3. Hepatomegaly without impairment of liver function and/or palpable splenomegaly without hypersplenism and/or lymphadenopathy on palpation or with imaging
“C” findings
1. Bone marrow dysfunction manifested by one or more cytopenia (ANC < 1.0 × 109/L, Hb <10 g/dL, or platelets <100 × 109/L), but no obvious non mast cell hematopoietic malignancy
2. Palpable hepatomegaly with impairment of liver function, ascites, and/or portal hypertension
3. Skeletal involvement with large osteolytic lesions and/or pathologic fractures
4. Palpable splenomegaly with hypersplenism
5. Malabsorption with weight loss caused by GI mast cell infiltrates

Indolent systemic mastocytosis 

Indolent systemic mastocytosis (ISM) is the most common subtype of SM, representing 46% of the cases in a recent study of 342 adult patients.8 ISM patients tend to be younger at presentation (median age 49 years). There are no “C” findings and no evidence of another hematologic malignancy.
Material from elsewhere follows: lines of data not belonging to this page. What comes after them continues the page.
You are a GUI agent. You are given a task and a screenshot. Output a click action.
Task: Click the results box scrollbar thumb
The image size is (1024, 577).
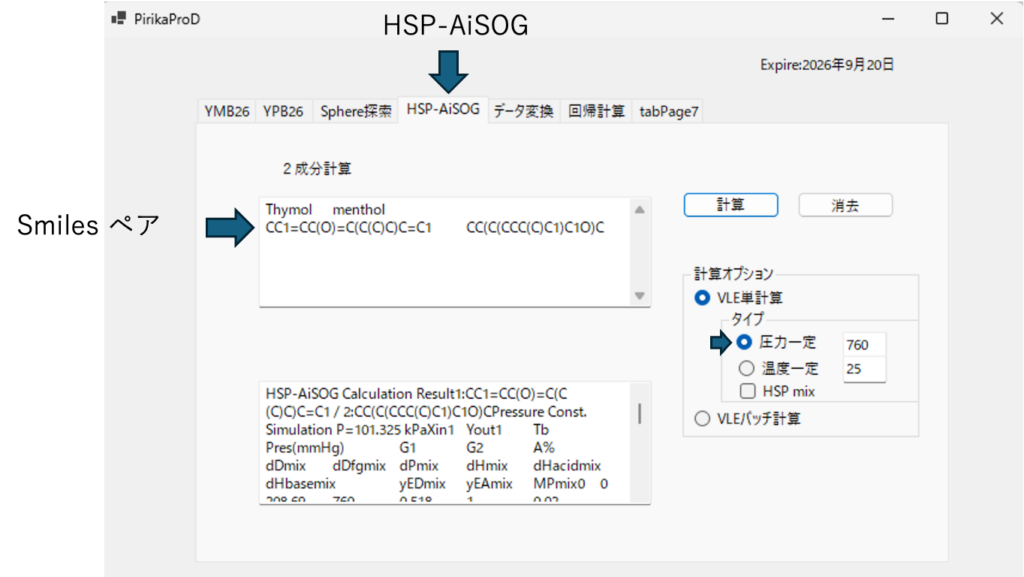click(x=640, y=413)
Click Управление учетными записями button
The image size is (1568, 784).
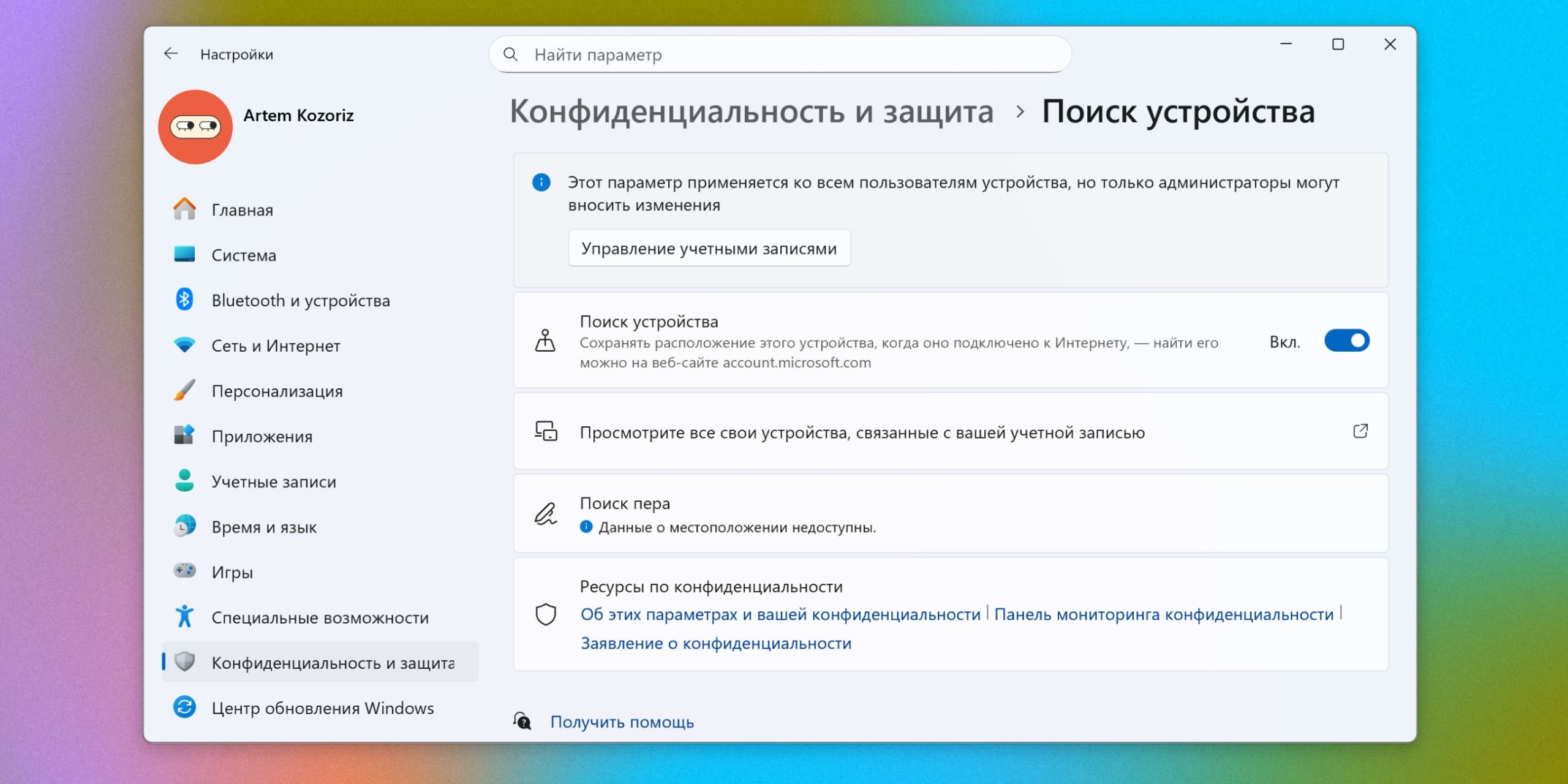pyautogui.click(x=709, y=248)

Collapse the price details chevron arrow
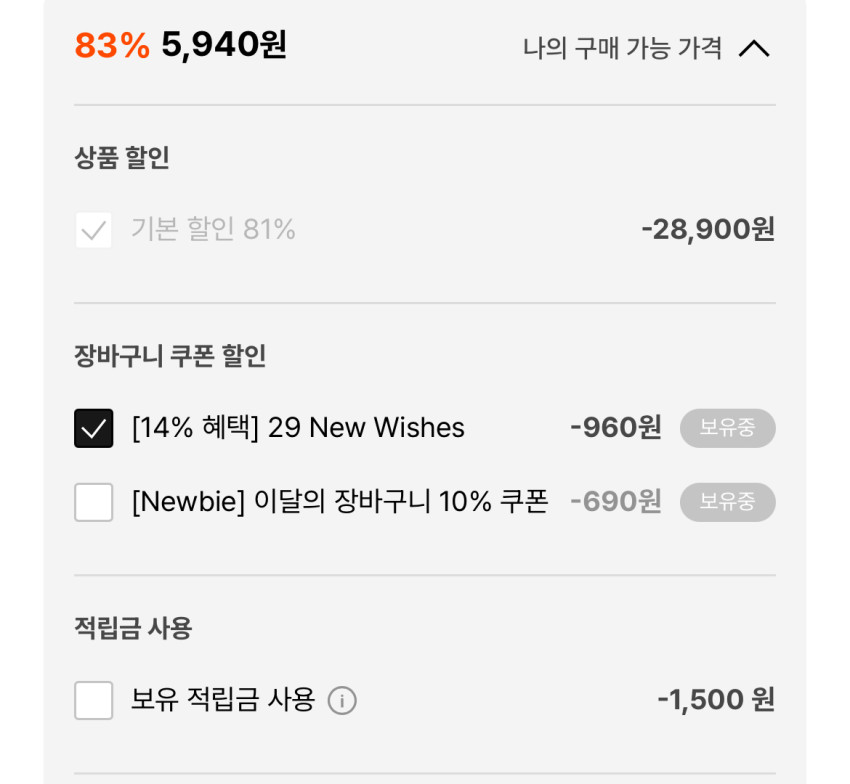(x=754, y=48)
Skin lesions are almost invariably present and “B” findings are usually absent. To accommodate for exceptions, two variants of ISM are included in the 2008 WHO classification: isolated bone marrow mastocytosis (BMM) and smoldering systemic mastocytosis (SSM). BMM is defined as BM involvement without the presence of concurrent skin involvement or multiorgan lesions, whereas SSM is characterized by high mast cell burden as indicated by the presence of two or more “B” findings. Together, BMM and SSM constitute approximately one third of all ISM cases. Patients with ISM have significantly better prognosis than those with ASM or SM-AHNMD and have a life expectancy nearly identical to that of an age- and sex-matched U.S. control population (median 198 months).8 Patients with SSM tend to be significantly older (median age 64 years), with a significantly higher incidence of constitutional symptoms (fatigue, weight loss, fever, diaphoresis) and anemia and shorter survival (median 120 months) compared with other ISM patients.9

Systemic mastocytosis with associated clonal hematological nonmast cell lineage disease 

SM-AHNMD is the second most common type of SM, representing 40% of cases.8 SM-AHNMD meets the criteria for both SM and another hematologic malignancy by WHO classification.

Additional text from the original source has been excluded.